Occam's razor: the "compressed" version was a link (shortcut, symlink,
hyperlink, whatever) to the original.

> Despite maintaining a healthy skepticism, I have two reasons for believing
> the files were identical. First, Saldana played the uncompressed video on
> the Windows laptop. The uncompressed video looked exactly like the original
> video. That was nice, but it didn't prove anything. I wouldn't be able to
> identify an unfaithful video copy if it bit me on the nose.

> The second proof that the original and compressed files were identical was
> much more compelling. Saldana put the uncompressed file on my own USB drive.
> Later that day, on my own computer, I ran the uncompressed and compressed
> files through a bit-by-bit comparison program.

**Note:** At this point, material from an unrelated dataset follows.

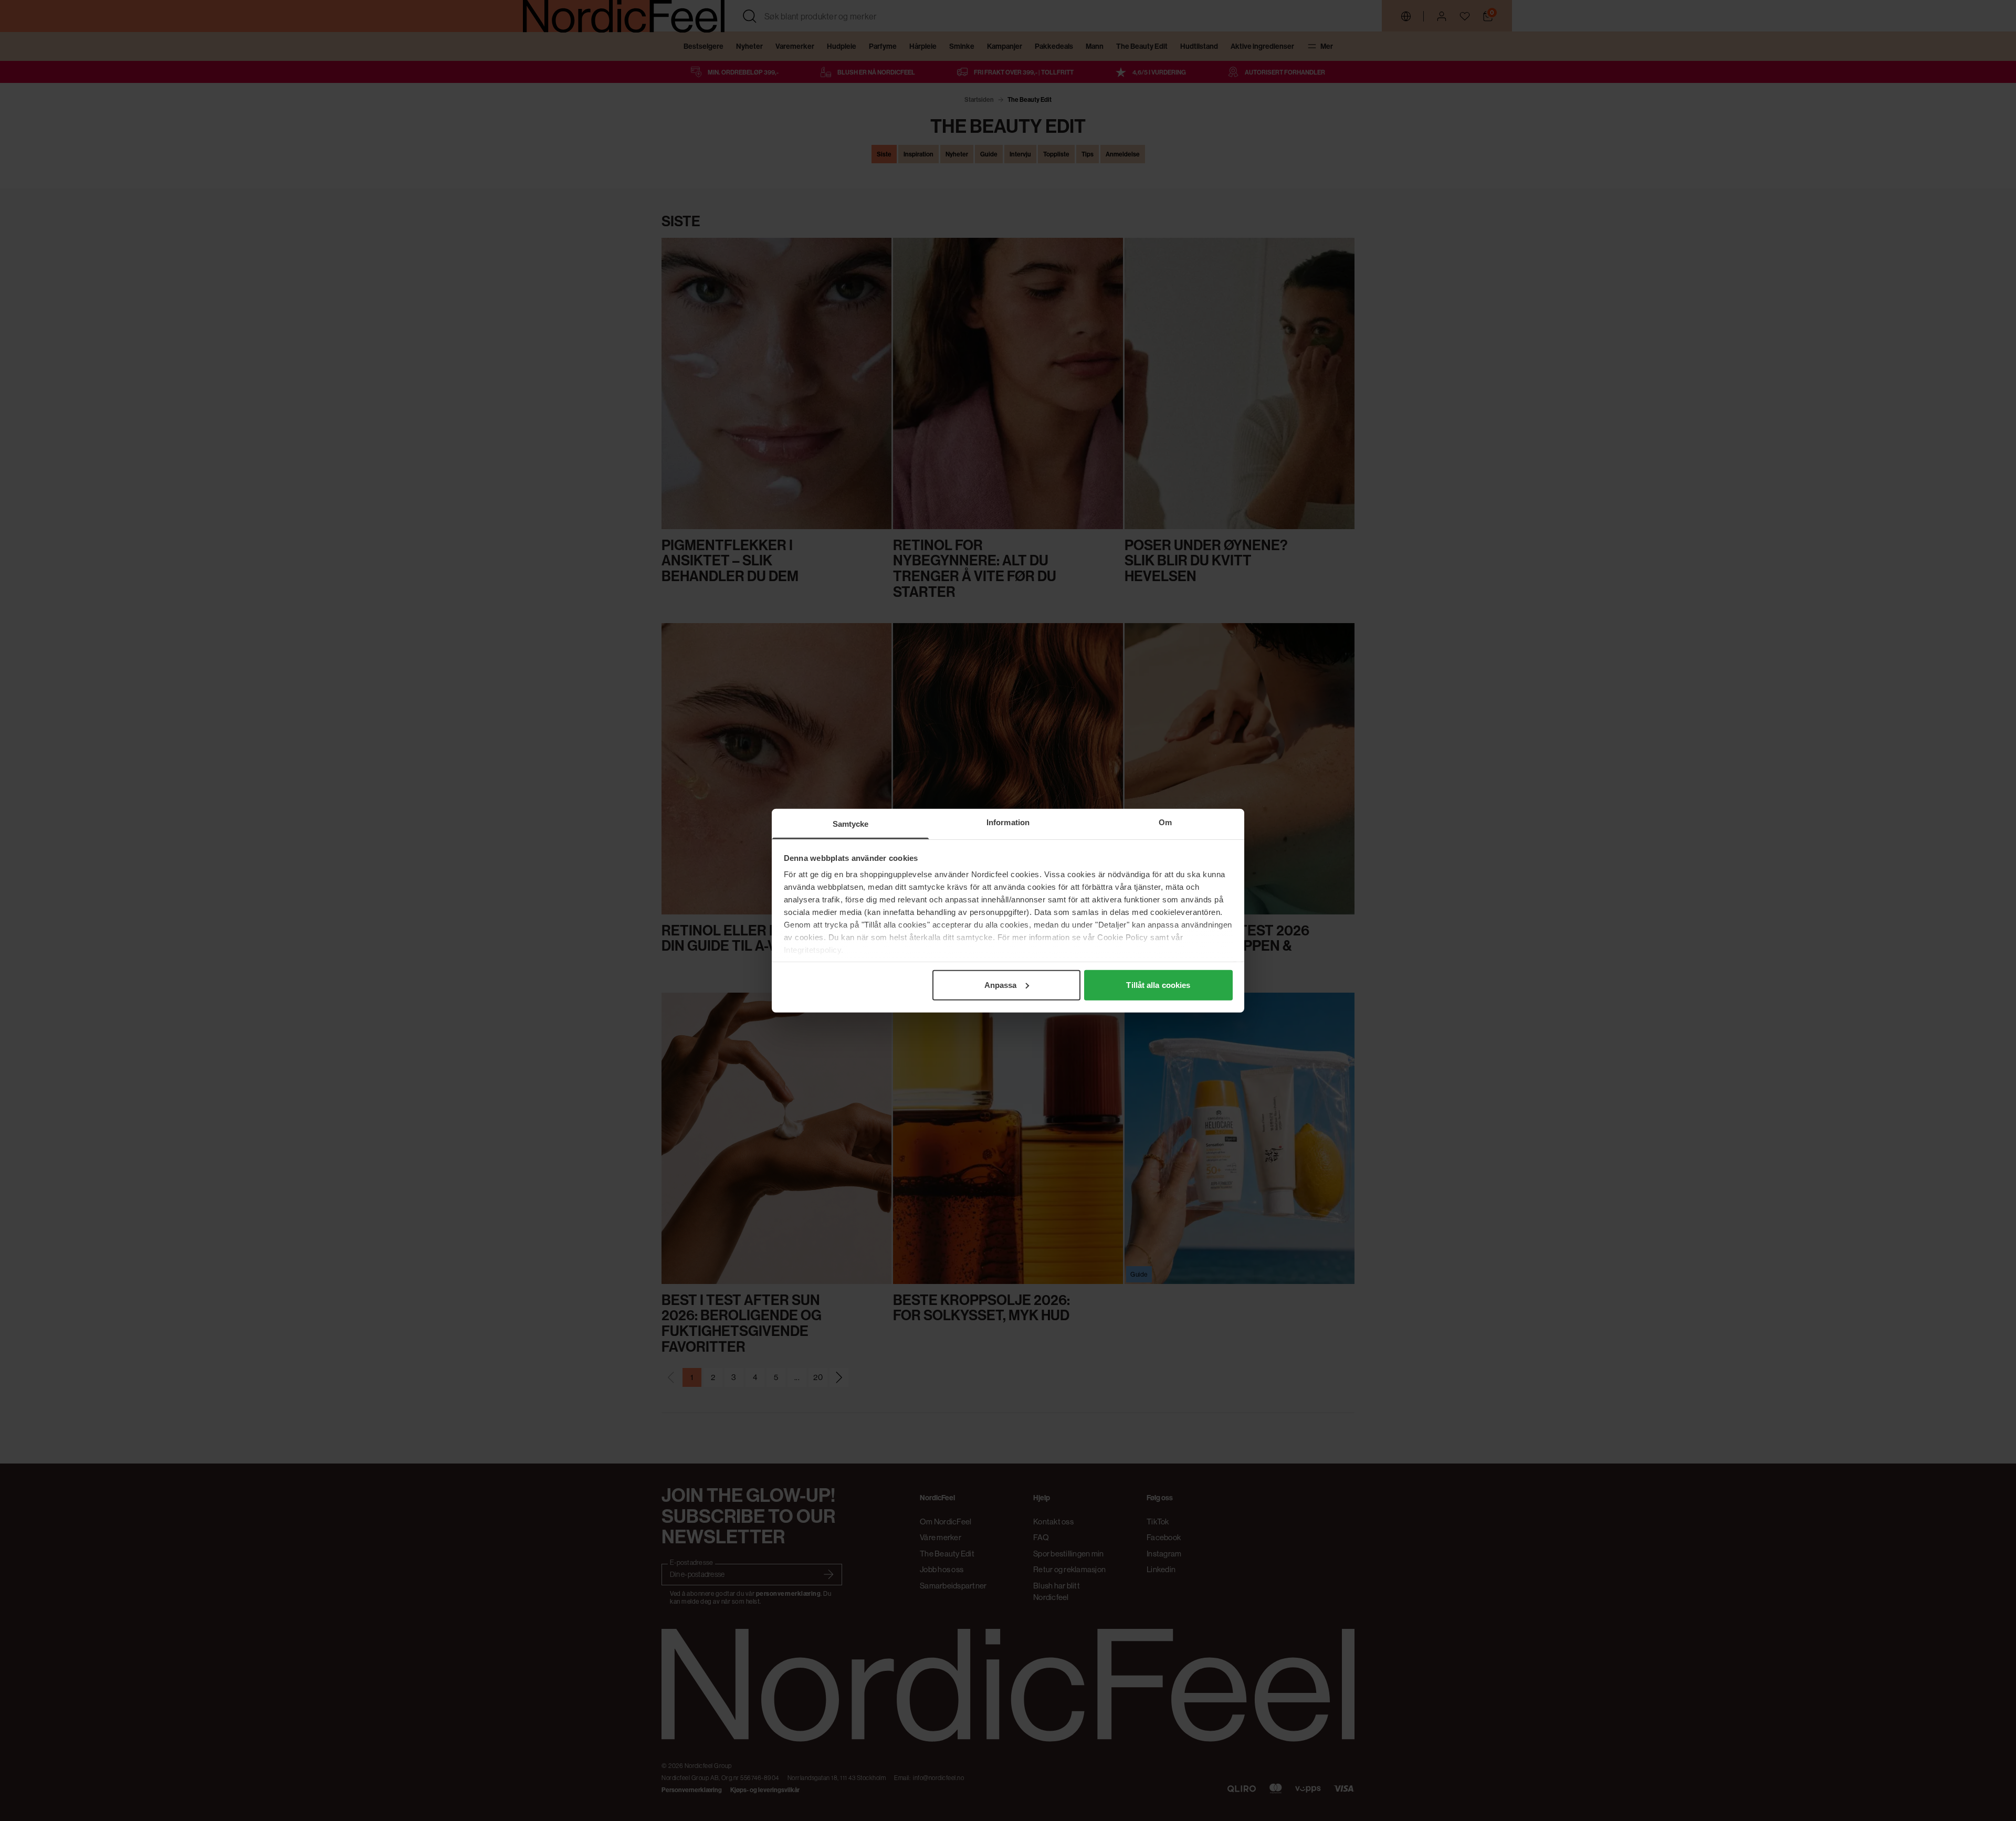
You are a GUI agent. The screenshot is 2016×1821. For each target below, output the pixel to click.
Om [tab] (1165, 821)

Sure enough, the two files
> contain the exact same sequence of 0s and 1s.

> It should be noted that for security reasons, Saldana didn't copy the 4 KB
> compressed file to my USB drive, so I don't know what bit sequence was
> inside the 99.78% compressed file.

All of this is consistent with the file being a link.

A more thorough test would have performed the compression and decompression on
two different, non-networked machines, so that the only information available
to the decompressor is the 4K file.

After that, we need to start removing layers which can be used to obscure the
results, eg. performing a more low-level analysis of the compressed version,
using machines which the authors have no access to (eg. to avoid a hacked
OS/driver which reports false file sizes)

------
xilinx_guy
This is a pretty serious scam, and not the first that revolves around video
compression. Barry Burd ( is that his real name?) is just a clueless tech
journalist without the background or skepticism to realize how many times this
scam has been launched. Some examples.. Madison Priest and his "magic box".
David Kim Stanley and Pixelon. Adam Clark and the Tolly Group. Or Raystream:
[https://news.ycombinator.com/item?id=3211630](https://news.ycombinator.com/item?id=3211630)

------
gesman
Video streaming does not need lossless compression especially over the
internet (unless of course it's really is 99% - then why not!)

But leaving this aside - more independent tests are needed to prove these
claims.

------
JoeAltmaier
NO. Hoax.